» **STATED TASK**
In the Thought for the Day passage, how did the Pharisees respond when Jesus asked whether it was lawful to do good or harm on the sabbath?

» **GIVEN PASSAGE**
────

Thought for the Day – 8th July 2020
Transformed – Mark 3: 1-5
“Jesus entered the synagogue, and a man was there who had a withered hand. The Pharisees watched him to see whether he would cure him on the sabbath, so that they might accuse him. And he said to the man who had the withered hand, ‘Come forward.’ Then he said to them, ‘Is it lawful to do good or to do harm on the sabbath, to save life or to kill?’ But they were silent. He looked around at them with anger; he was grieved at their hardness of heart and said to the man, ‘Stretch out your hand.’ He stretched it out, and his hand was restored.”

────

» **PROVIDED RECORDS**
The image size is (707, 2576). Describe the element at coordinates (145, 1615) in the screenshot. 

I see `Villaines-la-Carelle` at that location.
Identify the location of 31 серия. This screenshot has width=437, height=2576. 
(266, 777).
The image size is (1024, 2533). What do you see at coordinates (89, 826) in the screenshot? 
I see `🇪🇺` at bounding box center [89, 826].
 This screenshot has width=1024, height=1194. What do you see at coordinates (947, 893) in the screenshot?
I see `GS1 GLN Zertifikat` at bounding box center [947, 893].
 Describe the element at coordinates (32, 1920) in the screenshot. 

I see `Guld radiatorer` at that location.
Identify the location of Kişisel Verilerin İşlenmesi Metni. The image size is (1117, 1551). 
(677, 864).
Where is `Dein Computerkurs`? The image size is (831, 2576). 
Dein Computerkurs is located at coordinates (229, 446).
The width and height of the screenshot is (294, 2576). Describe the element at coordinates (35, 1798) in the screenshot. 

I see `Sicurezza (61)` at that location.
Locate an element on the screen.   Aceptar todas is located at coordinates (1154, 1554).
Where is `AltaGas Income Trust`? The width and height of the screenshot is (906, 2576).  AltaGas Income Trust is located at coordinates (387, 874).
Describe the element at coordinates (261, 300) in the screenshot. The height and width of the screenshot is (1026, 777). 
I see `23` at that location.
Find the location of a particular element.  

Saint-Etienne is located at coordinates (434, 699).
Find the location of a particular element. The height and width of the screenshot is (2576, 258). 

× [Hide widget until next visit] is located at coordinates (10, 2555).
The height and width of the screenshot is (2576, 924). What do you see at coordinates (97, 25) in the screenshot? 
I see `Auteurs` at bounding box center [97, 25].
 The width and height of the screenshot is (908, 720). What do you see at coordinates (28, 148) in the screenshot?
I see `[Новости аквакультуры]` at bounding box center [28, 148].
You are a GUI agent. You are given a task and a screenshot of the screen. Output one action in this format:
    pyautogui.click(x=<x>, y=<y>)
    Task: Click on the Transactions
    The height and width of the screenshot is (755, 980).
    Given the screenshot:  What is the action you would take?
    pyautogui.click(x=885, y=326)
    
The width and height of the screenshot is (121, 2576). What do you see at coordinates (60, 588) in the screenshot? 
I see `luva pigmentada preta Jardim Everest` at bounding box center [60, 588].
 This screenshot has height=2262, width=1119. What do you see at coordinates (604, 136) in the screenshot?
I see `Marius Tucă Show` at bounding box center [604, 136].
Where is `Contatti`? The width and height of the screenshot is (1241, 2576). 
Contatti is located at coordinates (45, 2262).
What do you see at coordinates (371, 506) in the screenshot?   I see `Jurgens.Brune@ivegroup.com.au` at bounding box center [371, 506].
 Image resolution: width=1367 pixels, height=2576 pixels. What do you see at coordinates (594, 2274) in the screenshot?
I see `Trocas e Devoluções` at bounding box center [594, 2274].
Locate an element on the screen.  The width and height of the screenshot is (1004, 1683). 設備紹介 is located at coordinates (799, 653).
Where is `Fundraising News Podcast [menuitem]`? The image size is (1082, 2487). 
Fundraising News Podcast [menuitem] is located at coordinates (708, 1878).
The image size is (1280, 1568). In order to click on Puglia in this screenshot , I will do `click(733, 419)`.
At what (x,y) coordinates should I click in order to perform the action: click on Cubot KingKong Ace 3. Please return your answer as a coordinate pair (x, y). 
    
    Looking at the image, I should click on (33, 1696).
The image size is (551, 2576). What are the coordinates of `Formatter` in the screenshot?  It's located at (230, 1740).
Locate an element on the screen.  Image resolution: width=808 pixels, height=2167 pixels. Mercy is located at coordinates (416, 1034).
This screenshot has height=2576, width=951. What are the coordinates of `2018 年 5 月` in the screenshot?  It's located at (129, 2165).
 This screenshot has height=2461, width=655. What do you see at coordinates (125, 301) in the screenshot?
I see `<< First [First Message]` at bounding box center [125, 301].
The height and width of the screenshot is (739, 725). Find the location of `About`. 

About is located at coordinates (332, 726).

────

» **EXERCISE SOLUTION**
They were silent.